In the third quarter of 1996, hot and cold rolled product sales of $494.3
million were 8% lower versus the third quarter of 1995, reflecting a decrease in
average selling prices and a 7% decrease in shipments. Galvanized product sales
of $311.5 million were 12% higher in the third quarter of 1996 versus the third
quarter of 1995, reflecting an 18% increase in shipments and a decrease in
average selling prices. Tin mill product sales of $121.2 million were 14% higher
in the third quarter of 1996, reflecting a 17% increase in shipments and a
decrease in average selling prices. Tubular product sales of $85.7 million,
consisting primarily of electrical conduit, electric weld pipe and welded
tubing, were 11% higher in the third quarter of 1996, reflecting a 16% increase
in shipments, partially offset by a decrease in average selling prices.
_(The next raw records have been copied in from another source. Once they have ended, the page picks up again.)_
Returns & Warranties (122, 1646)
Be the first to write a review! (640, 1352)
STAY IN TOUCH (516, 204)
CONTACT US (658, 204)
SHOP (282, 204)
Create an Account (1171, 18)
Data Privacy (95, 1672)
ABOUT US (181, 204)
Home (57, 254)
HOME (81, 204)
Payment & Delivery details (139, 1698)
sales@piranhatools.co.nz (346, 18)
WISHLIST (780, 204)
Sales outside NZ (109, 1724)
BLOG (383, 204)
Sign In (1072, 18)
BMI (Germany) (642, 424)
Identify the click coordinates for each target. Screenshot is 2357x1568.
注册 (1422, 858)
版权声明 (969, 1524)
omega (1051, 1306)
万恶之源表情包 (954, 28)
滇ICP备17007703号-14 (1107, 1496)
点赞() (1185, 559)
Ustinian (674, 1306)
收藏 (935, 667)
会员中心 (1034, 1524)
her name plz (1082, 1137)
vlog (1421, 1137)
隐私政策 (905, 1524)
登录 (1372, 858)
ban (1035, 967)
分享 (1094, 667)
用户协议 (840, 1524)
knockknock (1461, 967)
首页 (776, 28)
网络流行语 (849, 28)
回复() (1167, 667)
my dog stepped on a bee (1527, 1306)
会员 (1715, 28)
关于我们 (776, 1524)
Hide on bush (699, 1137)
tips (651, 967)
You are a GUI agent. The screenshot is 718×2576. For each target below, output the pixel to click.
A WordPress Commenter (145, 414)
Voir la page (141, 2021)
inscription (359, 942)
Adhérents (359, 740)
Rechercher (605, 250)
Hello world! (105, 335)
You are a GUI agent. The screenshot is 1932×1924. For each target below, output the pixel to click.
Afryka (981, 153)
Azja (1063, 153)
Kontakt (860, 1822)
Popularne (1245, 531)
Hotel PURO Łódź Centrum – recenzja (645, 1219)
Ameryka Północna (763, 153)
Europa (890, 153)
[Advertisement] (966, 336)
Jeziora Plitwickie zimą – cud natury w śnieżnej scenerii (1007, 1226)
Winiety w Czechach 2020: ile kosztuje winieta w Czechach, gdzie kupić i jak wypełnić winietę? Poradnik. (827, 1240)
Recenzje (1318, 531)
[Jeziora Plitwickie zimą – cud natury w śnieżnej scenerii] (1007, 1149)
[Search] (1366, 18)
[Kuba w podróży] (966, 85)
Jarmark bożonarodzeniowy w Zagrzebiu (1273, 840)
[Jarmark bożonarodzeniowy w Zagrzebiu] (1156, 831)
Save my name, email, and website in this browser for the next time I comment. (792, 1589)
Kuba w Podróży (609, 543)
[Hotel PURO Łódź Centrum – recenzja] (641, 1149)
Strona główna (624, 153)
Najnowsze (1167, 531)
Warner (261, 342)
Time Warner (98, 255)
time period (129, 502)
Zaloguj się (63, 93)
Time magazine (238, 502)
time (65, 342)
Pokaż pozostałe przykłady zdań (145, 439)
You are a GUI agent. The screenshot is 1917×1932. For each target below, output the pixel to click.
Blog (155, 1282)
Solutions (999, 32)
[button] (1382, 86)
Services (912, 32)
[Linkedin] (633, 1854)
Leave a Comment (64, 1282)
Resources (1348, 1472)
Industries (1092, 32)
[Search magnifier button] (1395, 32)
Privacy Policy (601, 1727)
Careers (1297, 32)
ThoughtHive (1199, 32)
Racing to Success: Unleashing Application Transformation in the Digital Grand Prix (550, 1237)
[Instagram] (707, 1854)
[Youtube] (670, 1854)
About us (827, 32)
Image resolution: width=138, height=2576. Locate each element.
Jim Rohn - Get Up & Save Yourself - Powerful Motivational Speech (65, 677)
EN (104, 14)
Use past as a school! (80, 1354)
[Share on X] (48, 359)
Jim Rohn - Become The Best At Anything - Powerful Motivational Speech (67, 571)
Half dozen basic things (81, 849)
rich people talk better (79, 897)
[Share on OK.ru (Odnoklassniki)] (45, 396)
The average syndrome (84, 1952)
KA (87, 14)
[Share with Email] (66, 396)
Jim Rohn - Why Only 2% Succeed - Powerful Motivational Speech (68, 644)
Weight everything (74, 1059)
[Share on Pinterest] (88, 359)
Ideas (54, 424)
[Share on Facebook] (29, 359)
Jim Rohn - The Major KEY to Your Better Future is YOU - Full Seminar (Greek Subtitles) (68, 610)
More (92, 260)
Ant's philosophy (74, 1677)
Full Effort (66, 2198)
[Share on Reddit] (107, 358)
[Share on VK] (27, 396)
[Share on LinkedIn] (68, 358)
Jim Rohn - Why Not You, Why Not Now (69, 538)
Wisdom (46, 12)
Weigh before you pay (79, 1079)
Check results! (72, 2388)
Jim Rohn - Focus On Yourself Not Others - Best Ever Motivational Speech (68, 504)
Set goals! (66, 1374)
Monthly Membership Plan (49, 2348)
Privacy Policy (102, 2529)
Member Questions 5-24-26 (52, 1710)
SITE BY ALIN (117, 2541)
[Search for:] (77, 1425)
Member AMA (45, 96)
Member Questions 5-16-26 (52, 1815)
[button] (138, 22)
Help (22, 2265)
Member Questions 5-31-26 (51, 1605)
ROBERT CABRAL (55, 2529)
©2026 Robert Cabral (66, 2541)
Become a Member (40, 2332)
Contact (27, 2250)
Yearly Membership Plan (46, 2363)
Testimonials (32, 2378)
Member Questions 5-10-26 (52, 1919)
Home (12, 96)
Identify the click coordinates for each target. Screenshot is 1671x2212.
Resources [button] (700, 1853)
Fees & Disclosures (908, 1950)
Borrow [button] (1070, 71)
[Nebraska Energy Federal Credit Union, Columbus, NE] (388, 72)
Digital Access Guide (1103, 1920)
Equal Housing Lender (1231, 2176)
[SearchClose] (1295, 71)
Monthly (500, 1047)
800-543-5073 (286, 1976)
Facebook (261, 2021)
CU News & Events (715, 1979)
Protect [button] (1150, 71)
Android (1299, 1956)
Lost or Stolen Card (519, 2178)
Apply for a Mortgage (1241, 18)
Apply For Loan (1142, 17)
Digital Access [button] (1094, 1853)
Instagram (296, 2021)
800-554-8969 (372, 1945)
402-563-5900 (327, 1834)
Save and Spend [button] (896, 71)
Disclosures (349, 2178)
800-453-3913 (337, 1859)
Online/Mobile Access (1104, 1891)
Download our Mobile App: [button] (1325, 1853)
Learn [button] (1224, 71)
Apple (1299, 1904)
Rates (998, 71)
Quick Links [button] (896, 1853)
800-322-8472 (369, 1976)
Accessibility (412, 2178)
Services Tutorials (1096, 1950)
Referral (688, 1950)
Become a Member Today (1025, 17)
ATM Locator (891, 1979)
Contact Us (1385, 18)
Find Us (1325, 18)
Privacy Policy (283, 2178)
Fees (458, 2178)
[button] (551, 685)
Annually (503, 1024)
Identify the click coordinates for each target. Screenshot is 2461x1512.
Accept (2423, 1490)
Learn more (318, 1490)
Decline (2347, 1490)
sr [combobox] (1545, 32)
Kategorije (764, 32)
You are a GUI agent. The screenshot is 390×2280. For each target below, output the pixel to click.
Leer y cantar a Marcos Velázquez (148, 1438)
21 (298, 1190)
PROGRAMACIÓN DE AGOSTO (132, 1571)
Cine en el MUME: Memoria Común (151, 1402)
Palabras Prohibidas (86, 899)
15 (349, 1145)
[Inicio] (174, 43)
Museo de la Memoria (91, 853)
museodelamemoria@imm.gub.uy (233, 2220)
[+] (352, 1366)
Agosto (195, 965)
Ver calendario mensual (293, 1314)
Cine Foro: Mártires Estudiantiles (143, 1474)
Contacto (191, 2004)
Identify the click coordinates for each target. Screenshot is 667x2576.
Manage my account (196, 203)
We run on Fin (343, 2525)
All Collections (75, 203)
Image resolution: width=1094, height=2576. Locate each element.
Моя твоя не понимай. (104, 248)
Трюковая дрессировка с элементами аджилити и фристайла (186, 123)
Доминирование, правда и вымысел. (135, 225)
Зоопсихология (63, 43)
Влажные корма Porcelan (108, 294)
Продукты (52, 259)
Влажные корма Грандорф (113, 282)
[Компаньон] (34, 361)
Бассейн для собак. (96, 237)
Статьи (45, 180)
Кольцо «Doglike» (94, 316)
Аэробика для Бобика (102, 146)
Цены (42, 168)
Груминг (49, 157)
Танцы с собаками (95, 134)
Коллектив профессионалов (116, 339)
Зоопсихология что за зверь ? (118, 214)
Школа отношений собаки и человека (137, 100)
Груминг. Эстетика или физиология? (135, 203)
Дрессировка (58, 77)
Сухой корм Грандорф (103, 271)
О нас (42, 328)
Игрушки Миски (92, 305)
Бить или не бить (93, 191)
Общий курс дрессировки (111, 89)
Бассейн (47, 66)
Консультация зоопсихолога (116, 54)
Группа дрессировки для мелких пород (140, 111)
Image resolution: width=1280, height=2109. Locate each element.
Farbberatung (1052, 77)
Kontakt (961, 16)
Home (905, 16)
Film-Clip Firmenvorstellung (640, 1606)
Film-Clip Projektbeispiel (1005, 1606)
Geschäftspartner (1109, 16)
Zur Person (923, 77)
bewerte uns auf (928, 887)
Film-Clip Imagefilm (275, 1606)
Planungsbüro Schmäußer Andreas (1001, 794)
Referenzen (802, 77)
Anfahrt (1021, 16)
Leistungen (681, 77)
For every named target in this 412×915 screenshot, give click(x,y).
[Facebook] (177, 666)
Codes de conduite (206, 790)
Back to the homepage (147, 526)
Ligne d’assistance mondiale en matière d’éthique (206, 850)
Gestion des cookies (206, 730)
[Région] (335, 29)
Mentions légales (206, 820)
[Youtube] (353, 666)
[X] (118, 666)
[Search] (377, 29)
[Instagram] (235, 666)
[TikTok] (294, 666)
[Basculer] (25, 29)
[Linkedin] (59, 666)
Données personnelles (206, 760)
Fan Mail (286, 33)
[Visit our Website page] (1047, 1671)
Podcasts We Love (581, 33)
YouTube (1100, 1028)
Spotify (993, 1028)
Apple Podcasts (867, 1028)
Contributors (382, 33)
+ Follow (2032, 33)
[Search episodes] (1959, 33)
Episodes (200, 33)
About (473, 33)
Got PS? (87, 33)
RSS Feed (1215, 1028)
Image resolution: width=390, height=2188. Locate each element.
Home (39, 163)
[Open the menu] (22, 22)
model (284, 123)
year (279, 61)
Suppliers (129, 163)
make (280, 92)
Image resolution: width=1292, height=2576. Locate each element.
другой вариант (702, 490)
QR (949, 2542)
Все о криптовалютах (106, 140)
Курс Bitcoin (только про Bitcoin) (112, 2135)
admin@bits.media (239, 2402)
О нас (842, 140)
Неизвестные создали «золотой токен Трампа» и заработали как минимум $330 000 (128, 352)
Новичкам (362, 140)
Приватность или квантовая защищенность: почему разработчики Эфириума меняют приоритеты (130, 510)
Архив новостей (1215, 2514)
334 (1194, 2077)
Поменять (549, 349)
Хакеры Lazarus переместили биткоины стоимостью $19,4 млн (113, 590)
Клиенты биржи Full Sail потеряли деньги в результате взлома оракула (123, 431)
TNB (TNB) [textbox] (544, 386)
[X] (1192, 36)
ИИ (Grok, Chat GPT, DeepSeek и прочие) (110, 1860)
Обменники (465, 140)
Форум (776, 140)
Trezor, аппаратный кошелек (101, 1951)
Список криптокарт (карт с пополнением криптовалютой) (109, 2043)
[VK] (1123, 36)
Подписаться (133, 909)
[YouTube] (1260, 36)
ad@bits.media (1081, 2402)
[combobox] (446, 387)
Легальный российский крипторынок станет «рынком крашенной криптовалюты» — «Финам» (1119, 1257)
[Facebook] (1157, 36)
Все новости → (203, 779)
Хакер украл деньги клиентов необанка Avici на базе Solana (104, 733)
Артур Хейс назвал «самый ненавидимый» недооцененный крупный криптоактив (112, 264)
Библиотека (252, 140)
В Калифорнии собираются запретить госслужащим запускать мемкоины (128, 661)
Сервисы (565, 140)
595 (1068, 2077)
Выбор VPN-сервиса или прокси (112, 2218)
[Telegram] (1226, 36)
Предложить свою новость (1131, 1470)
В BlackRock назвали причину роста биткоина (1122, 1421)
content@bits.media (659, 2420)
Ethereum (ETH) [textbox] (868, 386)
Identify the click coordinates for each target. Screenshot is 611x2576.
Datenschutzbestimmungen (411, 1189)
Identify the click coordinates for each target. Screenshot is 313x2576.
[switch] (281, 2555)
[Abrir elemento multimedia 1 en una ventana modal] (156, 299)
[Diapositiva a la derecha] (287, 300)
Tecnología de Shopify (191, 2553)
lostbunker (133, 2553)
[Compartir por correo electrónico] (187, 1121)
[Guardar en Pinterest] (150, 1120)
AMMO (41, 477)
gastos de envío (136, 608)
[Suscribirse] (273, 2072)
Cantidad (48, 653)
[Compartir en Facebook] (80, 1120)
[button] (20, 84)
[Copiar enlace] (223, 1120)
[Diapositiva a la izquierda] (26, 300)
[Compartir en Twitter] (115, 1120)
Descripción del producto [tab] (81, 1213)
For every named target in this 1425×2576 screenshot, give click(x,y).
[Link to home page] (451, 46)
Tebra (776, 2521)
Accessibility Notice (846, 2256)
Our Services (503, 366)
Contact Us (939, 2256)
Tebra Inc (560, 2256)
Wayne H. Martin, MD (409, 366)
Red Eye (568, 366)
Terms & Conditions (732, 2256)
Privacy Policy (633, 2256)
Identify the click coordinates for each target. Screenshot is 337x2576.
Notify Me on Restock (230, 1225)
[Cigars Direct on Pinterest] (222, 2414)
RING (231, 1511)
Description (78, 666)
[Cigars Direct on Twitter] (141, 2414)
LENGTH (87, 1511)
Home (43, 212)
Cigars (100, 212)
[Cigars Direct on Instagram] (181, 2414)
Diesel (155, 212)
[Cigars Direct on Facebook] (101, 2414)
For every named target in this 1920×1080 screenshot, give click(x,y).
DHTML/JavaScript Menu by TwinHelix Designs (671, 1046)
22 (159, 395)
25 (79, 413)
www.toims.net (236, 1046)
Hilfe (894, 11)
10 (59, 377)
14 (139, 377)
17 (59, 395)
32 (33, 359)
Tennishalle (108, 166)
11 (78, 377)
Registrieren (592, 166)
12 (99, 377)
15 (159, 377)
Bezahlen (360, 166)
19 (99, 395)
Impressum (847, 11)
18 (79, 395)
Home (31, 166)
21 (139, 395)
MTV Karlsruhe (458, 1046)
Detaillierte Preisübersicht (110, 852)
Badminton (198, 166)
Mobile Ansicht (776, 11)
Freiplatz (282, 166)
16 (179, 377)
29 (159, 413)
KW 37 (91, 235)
In the first nine months of 1996, hot and cold rolled product sales of
$1.525 billion were 7% lower versus the first nine months of 1995, reflecting a
decrease in average selling prices on approximately the same amount of
shipments. Galvanized product sales of $923.1 million were 1% lower in the first
nine months of 1996 versus the first nine months of 1995, reflecting a 7%
increase in shipments and a decrease in average selling prices. Tin mill product
sales of $329.2 million were 4% higher in the first nine months of 1996,
reflecting a 9% increase in shipments, offset by a decrease in average selling
prices. Tubular product sales of $241.7 million were approximately the same as
the prior year, reflecting a decrease in average selling prices on a 5% increase
in shipments.
Nonsteel sales in the third quarter of 1996 of $36.2 million were $5.2
million less than in the third quarter of 1995. Nonsteel sales in the first nine
months of 1996 of $97.9 million were $10.2 million less than the first nine
months of 1995.
Production and Costs
- --------------------
Raw steel production of 2.2 million tons in the third quarter of 1996
increased by 44,000 tons compared with the third quarter of 1995. The average
operating rate (of AISI defined capacity) at the Company's steelmaking
facilities during the third quarter of 1996 was 103% compared with 101% in 1995.
The reduced production level in 1995 was due to a four-week production
interruption for a blast furnace repair outage at the Indiana Harbor Works.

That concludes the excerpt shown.